Upon the first news of it, Monsieur de Nemours felt the weight of
this retreat, and saw the importance of it; he presently thought
he had nothing more to hope, but omitted not anything that might
oblige her to return; he prevailed with the Queen to write; he
made the Viscount not only write, but go to her, but all to no
purpose; the Viscount saw her, but she did not tell him she had
fixed her resolution; and yet he judged, she would never return
to Court; at last Monsieur de Nemours himself went to her, under
pretence of using the waters; she was extremely grieved and
surprised to hear he was come, and sent him word by a person of
merit about her, that she desired him not to take it ill if she
did not expose herself to the danger of seeing him, and of
destroying by his presence those sentiments she was obliged to
preserve; that she desired he should know, that having found it
both against her duty and peace of mind to yield to the
inclination she had to be his, all things else were become so
indifferent to her, that she had renounced them for ever; that
she thought only of another life, and had no sentiment remaining
as to this, but the desire of seeing him in the same dispositions
she was in.
Monsieur de Nemours was like to have expired in the presence of
the lady who told him this; he begged her a thousand times to
return to Madam de Cleves, and to get leave for him to see her;
but she told him the Princess had not only forbidden her to come
back with any message from him, but even to report the
conversation that should pass between them.
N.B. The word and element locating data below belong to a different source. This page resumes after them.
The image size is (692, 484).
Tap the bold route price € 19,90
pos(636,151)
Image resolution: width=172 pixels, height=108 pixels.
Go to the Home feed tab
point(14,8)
At length Monsieur
de Nemours was obliged to go back, oppressed with the heaviest
grief a man is capable of, who has lost all hopes of ever seeing
again a person, whom he loved not only with the most violent,
but most natural and sincere passion that ever was; yet still he
was not utterly discouraged, but used all imaginable methods to
make her alter her resolution; at last, after several years, time
and absence abated his grief, and extinguished his passion.
Madam de Cleves lived in a manner that left no probability of her
ever returning to Court; she spent one part of the year in that
religious house, and the other at her own, but still continued
the austerity of retirement, and constantly employed herself in
exercises more holy than the severest convents can pretend to;
and her life, though it was short, left examples of inimitable virtues.